山梨県東八代郡石和村(現・笛吹市)に、矢崎貢の次男として出生。母方の小林伝右衛門の養子となる。小林家は江戸時代より代々苗字帯刀を許されていた、山梨県下でも屈指の富農であった。伝右衛門により1900年に石和銀行(山梨中央銀行の前身行の一つ)が設立され頭取に就任、彼の没後に実父の矢崎貢が経営を継ぐことになる。
旧制甲府中学校(現・山梨県立甲府第一高等学校)を卒業後、慶應義塾大学に入学、在学1年で早稲田大学政治経済学部に転入するも1922年に中退し、郷里に帰って家業の石和銀行に入社、取締役兼支配人に就任する。とはいえ弱冠二十代の若さであり、毎日付近の寺の住職と碁を打つのが日課であったなどと伝えられている。やがて、養父伝右衛門と昵懇の仲であった初代根津嘉一郎の目に留まり、1929年に根津が社長を務める富国徴兵保険(現・富国生命保険)に入社する。小林は社長秘書として、根津から帝王学教育を授けられる一方、当時郷誠之助(元東商会頭)を中心とする政財界人のサークル「番町会」のメンバーとして名を連ね、人脈を広げていった。
1934年、番町会が帝人株の取引で不正な利益を得ていたとして、主要なメンバーが起訴され、小林も連座し投獄の憂き目にあった(「帝人事件」)。結局全員に無罪判決が下ることになったこの事件は、軍部の革新派と気脈を通じた司法・検察内部の一部勢力による、既存の政財界指導層への揺さぶりを狙ったものと言われている。斎藤実内閣はこの事件が契機となって総辞職している。小林は遺書を用意するほどの過酷な取調べを受けたが屈せず、1937年に解決後富国徴兵保険に復帰し、1938年取締役、1940年専務取締役を経て、1943年に社長に就任する。帝人事件の縁で、同じ根津財閥系の日清紡績社長宮島清次郎と知己になり、また1940年に根津嘉一郎が逝去後、遺産整理に携わったが、その過程で当時大蔵省国税課長の池田勇人と知り合い、「オレ、オマエ」の友人関係となる。こうして築かれた人脈が、戦後財界人としての飛躍の助けとなった。
終戦後、公職追放された五島慶太の要請により、1946年から1年半東京急行電鉄社長を兼任する。1947年には生命保険協会会長に就任。

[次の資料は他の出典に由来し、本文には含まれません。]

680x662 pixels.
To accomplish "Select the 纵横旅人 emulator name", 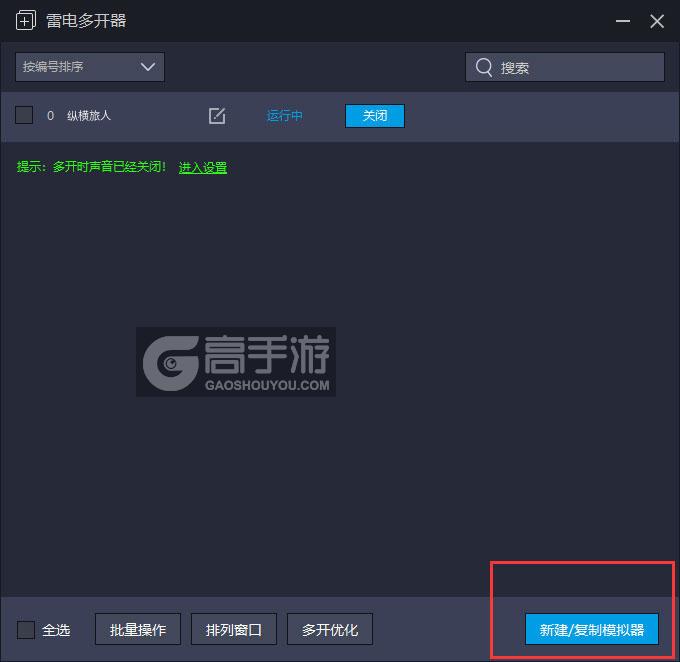I will click(89, 115).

1951年、日本開発銀行の設立に伴い、首相吉田茂は親友宮島清次郎の推挙により、小林に初代総裁の白羽の矢を当てる。吉田との会談の席上、小林は「開銀は政府金融機関ですから政党その他から多くの注文がくると思いますが、私は一切引き受けません。たとえ総理からでもお断りしますが、それで良ければお引き受けします」と明言し、ますます吉田の信頼をかち得ることとなった。就任後は開銀の業務を市中銀行の肩代わり融資に限定しようとしたドッジを説き伏せ、基幹産業に直接融資するという方針を貫いた。資金不足にあたっては、開銀が政府保証を付けて外資を導入するという施策でまかなった。開銀の融資により、鉄鋼、自動車、造船会社の設備投資が活発になり、戦後復興に弾みをつけることとなった。しかしながら、開銀からは汚職事件に関与した者は皆無だった。当時日本興業銀行から理事として出向していた中山素平は「小林さんは一部に政商といった評があったので、僕らがしっかりしなければならないと思った。しかし一緒に仕事をしてみると、まったく違った。実に立派だった」と回想している。
1956年に、池田勇人が大蔵大臣に就任すると、「親友の自分が開銀総裁のままでは資金の融資が色眼鏡でみられる」として、翌1957年に辞任。その引き際の良さが、財界で高く評価された。辞任後は小林事務所を開設して「天下の素浪人」を自称するも、各界の来客は引きもきらなかった。池田が首相になると、公私のけじめをつけるために顕職にこそ付かなかったものの、永野重雄(富士製鉄社長)、桜田武(日清紡績社長)、水野成夫(産経新聞社長)とともに「財界四天王」と呼ばれ、池田内閣に影響力を及ぼしていった。晩年にいたるまで、アラビア石油社長(1968年)、日本航空会長(1973年)をはじめ、数多くの役職に就任し、財界の世話役、相談役として活躍した。